The experience of this push to the market has been felt in Higher Education for the last two years, with the tripling of fees to £9,000 per-year. My experience tells me that when you introduce market mechanisms to education in this way, the bond of trust between the learner and the teacher is broken. Instead, what emerges is a transactional relationship in which the learner expects to be given certain functional skills that will qualify them and automatically allow them to move into their chosen profession.

I have a growing feeling that students that I interact with want me to provide them with a check-list of activities that they can work through as they move step-by-step into their chosen profession. It has become harder to foster and encourage individual thinking. Challenging ideas are subsumed by the ‘skills factory’ mentality that puts in place an escalator that merely has to be ridden before the learner is able to take-up their rightful place in the jobs market – with their dutifully acquired 2:1.
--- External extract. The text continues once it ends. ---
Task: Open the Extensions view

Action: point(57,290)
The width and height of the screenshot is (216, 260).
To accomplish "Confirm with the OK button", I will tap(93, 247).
It becomes much harder, then, under these circumstances, to offer a more liberal and open-minded view of education. One that sees education as a holistic experience in which the skills that the individual develops are supplemented with a critical approach that checks the sustainable status of the industry or activity that is being studied. Rather than preparing learners for the world as it is today, Higher Education has, more importantly, to be able to prepare learners for the world of the future. A future that has not yet been invented.

If Higher Education merely works exclusively to the immediate horizon and fails to engage in creating an open and divergent intellectual landscape, then we will lose the benefit of innovation and creative thinking. Sticking within the narrow remit of the skills and employability agenda, the so-called student experience, and the things that we already know, will ensure only that our thoughts are allowed to converge and retrench around approaches that have been long-established. This consolidation will not allow us to promote and develop new forms of thinking, new techniques and technologies, or make new advances in practice and process.

I wonder how long it will be before Higher Education is swamped by an external inspectorate, like Ofstead, who checks a national curriculum that is designed to meet the supposed economic needs of the customer? The commercialised mindset is already in place, with the drive to the ‘student experience’ as the model for assessing and valuing the role of Higher Education. But what happens when individuals want to challenge the status quo or want to develop new ways of thinking and acting? Will the market provide the freedoms that are required by dissident and enquiring minds, who want to test the ethical and sustainable basis of the marketplace, or will academics and teachers be reduced to playing and gaming the system for commercial advantage alone?

The NUT seems to finally be waking-up to this challenge, and providing a platform for dissent and debate, I wonder how long it will take the unions in Higher Education to start voicing these concerns?